▶ **Extract to read**:
....................

You may also see similar names:

  • Affidavit of Support
  • Affidavit of Support and Undertaking
  • Affidavit of Support and Consent, especially for minors
  • Affidavit of Support, Guarantee and Consent to Travel, depending on the Philippine Embassy or Consulate form

For Philippine outbound travel, the Bureau of Immigration and IACAT materials commonly use the phrase Affidavit of Support and Undertaking, while Philippine embassies and consulates often use Affidavit of Support and Guarantee in their notarial forms. The practical purpose is the same: to show who is sponsoring the trip, what the relationship is, what the sponsor’s financial and immigration status is, and why the traveler is going abroad. (Philippine Embassy Berlin)

When Do You Need an Affidavit of Support and Guarantee in the Philippines?

You usually prepare an AOSG in these situations:

Situation Is an AOSG commonly needed? Practical notes
Filipino tourist sponsored by a relative abroad Yes, often Especially if the traveler has limited personal funds or is a first-time traveler
Filipino tourist sponsored by a foreign boyfriend, girlfriend, fiancé, friend, or employer abroad Often Expect closer questioning because the sponsor is not a close relative
Filipino traveling with a local sponsor from the Philippines Sometimes A notarized local affidavit may be presented, but it does not control the BI decision
Minor Filipino traveling abroad without a parent or legal guardian Often, plus DSWD clearance AOSG is separate from DSWD travel clearance
Visa application before a foreign embassy Depends on that embassy Some embassies require their own sponsor form or proof of funds instead
OFW leaving for employment abroad No, not as a substitute for OFW documents OFWs need proper DMW/OEC and verified employment documents, not a tourist AOSG

For ordinary Filipino tourists, the primary documents under the IACAT departure guidelines are a valid passport, visa when required, and round-trip or return ticket. The affidavit becomes important when the traveler is sponsored or is referred for secondary inspection. (Philippine Embassy Berlin)

Legal Basis in Philippine Law

The legal background of the AOSG comes from several areas of Philippine law.

First, the 1987 Constitution protects the right to travel, but the right may be regulated in the interest of national security, public safety, or public health as provided by law. The Supreme Court in Genuino v. De Lima, G.R. No. 197930, April 17, 2018 emphasized that the right to travel is a constitutional liberty and cannot be restricted by an unsupported administrative issuance alone. (Lawphil)

....................

(Extracted data entries)
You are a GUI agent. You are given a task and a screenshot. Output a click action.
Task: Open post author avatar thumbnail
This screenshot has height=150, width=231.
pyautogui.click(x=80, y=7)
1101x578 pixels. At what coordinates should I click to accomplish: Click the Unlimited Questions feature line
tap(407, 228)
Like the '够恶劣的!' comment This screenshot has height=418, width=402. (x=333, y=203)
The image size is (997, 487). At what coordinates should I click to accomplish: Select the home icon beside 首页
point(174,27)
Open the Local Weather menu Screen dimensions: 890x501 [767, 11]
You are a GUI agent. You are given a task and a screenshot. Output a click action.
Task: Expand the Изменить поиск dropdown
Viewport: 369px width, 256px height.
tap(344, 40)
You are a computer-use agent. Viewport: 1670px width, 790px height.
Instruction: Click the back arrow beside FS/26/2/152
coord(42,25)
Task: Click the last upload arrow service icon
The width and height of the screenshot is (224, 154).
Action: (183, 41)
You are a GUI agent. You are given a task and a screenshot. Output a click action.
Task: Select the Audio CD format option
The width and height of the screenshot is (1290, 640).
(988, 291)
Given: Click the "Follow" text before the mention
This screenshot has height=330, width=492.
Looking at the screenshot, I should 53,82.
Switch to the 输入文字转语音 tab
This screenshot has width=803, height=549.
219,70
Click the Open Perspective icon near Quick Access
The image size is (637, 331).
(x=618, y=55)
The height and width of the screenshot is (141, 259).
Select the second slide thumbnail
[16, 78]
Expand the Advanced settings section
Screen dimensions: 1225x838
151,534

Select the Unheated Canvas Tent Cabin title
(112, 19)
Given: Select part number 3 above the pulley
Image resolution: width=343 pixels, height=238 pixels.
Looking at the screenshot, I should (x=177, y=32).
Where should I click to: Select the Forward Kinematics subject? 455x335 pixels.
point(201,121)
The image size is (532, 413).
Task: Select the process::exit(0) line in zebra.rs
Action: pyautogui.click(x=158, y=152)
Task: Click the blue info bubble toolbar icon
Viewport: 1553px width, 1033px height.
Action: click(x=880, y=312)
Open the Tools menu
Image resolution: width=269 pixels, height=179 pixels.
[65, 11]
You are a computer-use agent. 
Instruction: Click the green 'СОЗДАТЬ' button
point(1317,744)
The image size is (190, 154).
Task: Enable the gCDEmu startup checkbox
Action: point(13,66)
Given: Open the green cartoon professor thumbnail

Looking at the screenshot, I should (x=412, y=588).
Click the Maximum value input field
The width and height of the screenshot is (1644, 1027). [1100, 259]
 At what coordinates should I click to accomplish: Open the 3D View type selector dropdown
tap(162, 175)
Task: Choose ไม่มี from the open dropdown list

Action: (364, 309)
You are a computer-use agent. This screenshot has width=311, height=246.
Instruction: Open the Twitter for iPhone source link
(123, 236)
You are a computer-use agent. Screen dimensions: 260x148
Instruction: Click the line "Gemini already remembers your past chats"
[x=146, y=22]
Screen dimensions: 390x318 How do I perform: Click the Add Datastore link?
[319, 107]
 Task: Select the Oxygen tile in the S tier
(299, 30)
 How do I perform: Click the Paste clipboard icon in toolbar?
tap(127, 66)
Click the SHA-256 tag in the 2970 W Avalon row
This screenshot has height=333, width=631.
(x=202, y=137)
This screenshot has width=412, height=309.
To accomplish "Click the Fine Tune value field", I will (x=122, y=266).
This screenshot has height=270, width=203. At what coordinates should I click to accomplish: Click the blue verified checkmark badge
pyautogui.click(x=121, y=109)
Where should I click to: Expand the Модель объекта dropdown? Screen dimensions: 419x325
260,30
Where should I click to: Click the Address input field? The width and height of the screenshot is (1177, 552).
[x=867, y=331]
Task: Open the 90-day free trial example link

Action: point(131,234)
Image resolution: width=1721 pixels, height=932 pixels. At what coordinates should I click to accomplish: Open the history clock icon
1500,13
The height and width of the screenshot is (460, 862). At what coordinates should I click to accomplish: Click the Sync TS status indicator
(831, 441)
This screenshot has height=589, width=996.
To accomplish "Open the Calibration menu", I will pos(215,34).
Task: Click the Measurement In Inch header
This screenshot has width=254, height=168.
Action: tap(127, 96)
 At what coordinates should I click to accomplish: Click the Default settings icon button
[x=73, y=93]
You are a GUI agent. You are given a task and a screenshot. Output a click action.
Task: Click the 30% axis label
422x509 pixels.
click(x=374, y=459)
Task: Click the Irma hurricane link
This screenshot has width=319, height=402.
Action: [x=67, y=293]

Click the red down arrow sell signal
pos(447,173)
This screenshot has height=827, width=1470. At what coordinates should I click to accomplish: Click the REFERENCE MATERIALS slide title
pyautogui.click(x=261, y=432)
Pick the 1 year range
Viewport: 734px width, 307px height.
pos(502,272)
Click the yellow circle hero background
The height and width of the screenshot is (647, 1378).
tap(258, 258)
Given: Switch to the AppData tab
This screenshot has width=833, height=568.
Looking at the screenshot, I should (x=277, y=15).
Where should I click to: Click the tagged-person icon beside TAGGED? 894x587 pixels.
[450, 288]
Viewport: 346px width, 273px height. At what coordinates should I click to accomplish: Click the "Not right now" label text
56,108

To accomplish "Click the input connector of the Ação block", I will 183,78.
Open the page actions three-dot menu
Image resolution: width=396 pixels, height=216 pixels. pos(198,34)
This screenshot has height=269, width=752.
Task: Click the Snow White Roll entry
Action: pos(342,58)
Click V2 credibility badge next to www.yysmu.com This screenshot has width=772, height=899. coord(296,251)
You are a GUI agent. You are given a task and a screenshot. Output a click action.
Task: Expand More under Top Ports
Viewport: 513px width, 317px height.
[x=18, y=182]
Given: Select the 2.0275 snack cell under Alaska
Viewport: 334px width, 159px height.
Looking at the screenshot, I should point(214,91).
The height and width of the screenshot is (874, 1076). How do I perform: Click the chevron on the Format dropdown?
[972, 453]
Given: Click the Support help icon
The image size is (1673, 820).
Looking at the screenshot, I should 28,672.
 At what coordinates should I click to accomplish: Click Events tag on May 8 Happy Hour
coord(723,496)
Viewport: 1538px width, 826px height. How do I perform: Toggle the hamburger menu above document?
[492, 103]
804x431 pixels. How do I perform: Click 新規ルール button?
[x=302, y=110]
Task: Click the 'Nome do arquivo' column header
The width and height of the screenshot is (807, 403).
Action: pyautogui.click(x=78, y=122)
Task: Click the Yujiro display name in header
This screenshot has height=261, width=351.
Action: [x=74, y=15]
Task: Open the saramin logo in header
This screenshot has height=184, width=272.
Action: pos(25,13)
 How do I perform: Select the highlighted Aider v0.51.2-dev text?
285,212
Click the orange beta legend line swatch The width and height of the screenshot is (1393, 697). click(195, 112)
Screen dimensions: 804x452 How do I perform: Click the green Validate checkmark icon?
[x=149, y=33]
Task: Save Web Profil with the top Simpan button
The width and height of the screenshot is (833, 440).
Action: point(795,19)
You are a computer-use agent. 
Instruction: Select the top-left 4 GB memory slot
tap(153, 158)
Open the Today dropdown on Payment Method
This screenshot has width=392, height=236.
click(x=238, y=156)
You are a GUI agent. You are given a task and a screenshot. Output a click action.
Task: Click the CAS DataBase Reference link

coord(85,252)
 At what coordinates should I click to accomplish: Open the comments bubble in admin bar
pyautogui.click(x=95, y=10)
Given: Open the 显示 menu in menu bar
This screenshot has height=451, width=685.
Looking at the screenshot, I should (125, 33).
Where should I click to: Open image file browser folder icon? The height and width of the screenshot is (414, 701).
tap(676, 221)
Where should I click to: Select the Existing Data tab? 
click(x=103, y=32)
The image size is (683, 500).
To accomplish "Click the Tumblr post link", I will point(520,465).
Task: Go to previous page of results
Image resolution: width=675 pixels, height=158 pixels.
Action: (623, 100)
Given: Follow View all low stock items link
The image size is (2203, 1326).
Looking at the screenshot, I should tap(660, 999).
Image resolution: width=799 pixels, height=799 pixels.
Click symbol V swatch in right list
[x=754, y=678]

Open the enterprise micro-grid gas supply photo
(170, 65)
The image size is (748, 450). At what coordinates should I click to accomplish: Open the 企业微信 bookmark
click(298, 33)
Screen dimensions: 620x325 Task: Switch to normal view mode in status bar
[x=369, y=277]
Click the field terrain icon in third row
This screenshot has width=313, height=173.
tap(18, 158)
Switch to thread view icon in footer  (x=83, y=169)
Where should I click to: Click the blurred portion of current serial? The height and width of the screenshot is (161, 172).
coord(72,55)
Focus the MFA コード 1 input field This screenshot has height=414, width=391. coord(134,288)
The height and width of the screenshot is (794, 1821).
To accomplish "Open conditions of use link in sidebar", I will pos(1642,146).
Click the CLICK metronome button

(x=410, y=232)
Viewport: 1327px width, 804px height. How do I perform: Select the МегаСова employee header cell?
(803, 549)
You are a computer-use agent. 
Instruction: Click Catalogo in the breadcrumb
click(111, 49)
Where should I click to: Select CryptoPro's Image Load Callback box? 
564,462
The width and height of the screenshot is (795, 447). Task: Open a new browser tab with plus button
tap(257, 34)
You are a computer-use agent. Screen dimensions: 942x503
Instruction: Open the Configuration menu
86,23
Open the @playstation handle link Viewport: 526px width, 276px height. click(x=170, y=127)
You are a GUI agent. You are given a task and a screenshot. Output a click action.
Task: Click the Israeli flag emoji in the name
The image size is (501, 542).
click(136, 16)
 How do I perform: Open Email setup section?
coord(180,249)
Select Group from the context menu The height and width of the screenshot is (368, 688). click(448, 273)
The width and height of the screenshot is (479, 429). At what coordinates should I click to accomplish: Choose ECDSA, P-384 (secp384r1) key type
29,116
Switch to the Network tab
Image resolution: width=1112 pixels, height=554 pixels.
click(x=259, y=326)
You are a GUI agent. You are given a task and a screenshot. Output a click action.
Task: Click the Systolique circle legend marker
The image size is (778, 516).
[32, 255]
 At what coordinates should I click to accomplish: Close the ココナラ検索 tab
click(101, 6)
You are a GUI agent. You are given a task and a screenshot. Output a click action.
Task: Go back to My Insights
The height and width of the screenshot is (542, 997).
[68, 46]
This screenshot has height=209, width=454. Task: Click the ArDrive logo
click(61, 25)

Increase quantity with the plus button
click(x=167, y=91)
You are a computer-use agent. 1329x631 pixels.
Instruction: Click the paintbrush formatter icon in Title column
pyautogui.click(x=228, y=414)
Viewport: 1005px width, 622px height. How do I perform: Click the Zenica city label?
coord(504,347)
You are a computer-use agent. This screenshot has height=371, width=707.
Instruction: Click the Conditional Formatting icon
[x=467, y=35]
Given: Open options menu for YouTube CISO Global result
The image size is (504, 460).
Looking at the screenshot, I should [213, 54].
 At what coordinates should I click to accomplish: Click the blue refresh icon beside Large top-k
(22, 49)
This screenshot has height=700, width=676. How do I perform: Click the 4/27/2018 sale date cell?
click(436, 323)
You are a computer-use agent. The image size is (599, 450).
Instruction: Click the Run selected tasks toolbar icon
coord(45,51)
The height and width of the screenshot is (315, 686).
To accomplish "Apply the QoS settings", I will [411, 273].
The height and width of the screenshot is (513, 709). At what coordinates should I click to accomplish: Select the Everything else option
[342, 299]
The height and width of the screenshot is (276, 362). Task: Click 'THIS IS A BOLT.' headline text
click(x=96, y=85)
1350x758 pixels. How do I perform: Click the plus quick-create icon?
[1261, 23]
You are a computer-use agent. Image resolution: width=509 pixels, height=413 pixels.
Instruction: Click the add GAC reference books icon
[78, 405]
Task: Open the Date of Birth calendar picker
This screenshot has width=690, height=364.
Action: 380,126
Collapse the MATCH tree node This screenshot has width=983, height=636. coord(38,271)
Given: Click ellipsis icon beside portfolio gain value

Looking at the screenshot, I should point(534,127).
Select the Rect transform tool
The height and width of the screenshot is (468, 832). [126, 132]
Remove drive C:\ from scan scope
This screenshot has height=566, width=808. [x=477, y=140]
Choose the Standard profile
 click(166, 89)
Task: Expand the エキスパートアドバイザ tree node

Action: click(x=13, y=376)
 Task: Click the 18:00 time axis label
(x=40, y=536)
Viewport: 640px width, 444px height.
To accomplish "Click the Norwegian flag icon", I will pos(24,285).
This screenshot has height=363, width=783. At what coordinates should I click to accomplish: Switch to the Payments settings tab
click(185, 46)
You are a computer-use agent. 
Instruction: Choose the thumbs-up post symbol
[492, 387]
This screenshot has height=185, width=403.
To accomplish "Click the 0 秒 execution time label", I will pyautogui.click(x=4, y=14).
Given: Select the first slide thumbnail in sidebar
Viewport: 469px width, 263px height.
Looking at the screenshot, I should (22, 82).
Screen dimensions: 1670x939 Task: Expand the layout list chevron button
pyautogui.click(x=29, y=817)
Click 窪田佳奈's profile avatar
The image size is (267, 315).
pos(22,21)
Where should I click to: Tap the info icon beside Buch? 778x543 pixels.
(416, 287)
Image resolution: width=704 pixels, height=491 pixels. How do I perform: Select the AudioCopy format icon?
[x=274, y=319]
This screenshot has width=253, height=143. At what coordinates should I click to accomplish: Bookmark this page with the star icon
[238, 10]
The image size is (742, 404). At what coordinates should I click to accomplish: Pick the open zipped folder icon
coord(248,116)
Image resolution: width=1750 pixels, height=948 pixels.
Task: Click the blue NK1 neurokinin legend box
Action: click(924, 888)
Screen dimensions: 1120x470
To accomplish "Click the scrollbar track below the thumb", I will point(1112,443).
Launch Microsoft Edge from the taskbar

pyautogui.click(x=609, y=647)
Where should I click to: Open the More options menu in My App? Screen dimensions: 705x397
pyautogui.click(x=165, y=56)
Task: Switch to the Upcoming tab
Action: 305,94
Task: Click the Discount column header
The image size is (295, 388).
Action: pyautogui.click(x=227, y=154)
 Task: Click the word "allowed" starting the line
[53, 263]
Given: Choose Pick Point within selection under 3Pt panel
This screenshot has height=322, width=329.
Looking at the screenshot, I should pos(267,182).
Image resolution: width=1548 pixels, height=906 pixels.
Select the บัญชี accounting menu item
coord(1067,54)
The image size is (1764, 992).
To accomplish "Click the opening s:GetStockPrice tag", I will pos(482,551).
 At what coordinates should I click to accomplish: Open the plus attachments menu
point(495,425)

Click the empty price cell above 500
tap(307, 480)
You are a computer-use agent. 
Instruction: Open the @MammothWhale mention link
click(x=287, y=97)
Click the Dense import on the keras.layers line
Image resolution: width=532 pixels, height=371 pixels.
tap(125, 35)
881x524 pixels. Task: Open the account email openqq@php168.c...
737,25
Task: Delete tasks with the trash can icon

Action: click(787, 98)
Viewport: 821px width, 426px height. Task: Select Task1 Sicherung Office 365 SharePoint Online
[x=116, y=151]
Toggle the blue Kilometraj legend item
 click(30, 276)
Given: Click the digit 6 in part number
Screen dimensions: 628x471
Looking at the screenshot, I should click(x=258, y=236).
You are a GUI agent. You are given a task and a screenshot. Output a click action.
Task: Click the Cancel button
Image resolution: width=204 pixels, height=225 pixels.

....................

▶ **Your task**: List every alternative name for the affidavit that the bulleted list in the text on the Affidavit of Support and Guarantee gives. You will not need the records for this work.

▶ **Response to the exercise**:
- Affidavit of Support
- Affidavit of Support and Undertaking
- Affidavit of Support and Consent, especially for minors
- Affidavit of Support, Guarantee and Consent to Travel, depending on the Philippine Embassy or Consulate form